Below are records; reply with nothing but the number of lines in them that contain "agent".

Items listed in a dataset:
-----

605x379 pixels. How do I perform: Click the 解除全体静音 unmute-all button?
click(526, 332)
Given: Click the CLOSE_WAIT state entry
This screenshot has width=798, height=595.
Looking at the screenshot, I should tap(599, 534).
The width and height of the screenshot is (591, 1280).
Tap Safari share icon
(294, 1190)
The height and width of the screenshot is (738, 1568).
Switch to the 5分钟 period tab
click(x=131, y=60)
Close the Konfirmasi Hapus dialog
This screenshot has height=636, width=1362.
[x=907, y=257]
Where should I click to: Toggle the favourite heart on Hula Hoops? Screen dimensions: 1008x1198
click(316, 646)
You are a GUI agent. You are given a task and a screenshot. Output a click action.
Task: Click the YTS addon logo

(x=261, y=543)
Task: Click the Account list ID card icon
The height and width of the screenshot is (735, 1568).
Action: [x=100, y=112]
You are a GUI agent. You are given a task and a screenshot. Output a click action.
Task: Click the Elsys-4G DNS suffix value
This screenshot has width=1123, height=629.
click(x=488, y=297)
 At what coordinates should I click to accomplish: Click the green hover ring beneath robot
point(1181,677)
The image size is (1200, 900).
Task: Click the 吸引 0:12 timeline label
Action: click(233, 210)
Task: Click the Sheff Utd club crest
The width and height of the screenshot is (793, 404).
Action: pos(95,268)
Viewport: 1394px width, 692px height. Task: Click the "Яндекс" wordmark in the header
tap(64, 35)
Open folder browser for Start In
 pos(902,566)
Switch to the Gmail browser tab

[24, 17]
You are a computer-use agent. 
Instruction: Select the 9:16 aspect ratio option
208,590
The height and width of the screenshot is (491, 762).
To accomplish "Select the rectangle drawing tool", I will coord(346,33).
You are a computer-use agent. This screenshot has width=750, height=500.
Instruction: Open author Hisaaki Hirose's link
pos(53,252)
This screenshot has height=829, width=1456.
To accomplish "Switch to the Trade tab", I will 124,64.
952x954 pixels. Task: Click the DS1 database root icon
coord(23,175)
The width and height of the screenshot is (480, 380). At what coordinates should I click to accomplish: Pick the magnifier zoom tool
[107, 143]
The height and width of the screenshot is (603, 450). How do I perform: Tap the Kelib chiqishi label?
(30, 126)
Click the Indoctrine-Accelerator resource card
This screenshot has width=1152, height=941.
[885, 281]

-----

> [Result of this task]: 4